根据上述实验结果和讨论,Fe-CBT对FQs的吸附机制涉及氢键作用、π-π相互作用、表面络合和静电引力,其中的静电引力可能是造成三者吸附性能不同的主要原因。
3 结论
(1) 吸附剂Fe-CBT对FQs的吸附符合Langmuir等温吸附模型,吸附剂表面各部分的吸附性能相同,主要为单分子层吸附,吸附质和吸附剂之间有强烈的分子间作用。Fe-CBT在298 K下对NOR、LOM和LVX的最大理论吸附量可达到99.07、74.17和40.14 mg/g。在实验温度下三种FQs在吸附过程是自发的放热反应,温度的降低更有利于吸附实验的进行。吸附过程中化学吸附是主要的限速步骤。

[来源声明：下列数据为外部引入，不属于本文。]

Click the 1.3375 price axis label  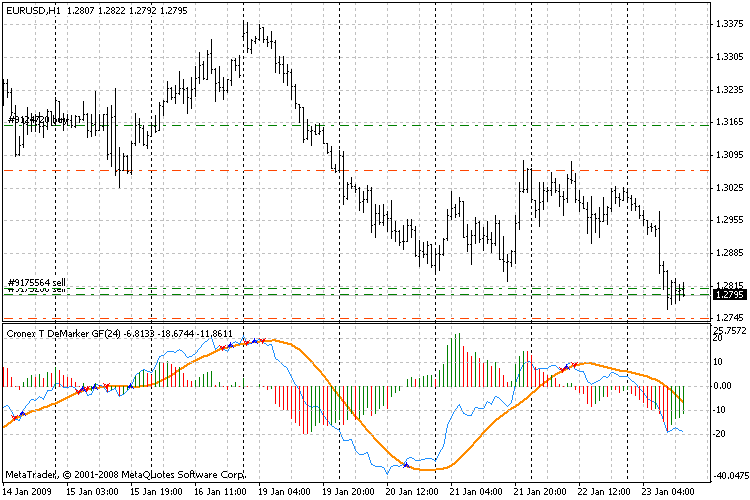pyautogui.click(x=727, y=25)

(2) 初始溶液pH值的改变引起的Fe-CBT和FQs间静电相互作用变化,显著影响Fe-CBT的吸附性能;无机阳离子通过竞争吸附位点和与污染物间的络合干扰对NOR的去除;洗脱剂氢氧化钠和氯化钠溶液对Fe-CBT的洗脱效果很好,表现出良好的再生性能。
(3) Fe-CBT与NOR分子间的静电引力、表面络合、氢键和π-π堆积的协同作用,是从水溶液中去除NOR的机制。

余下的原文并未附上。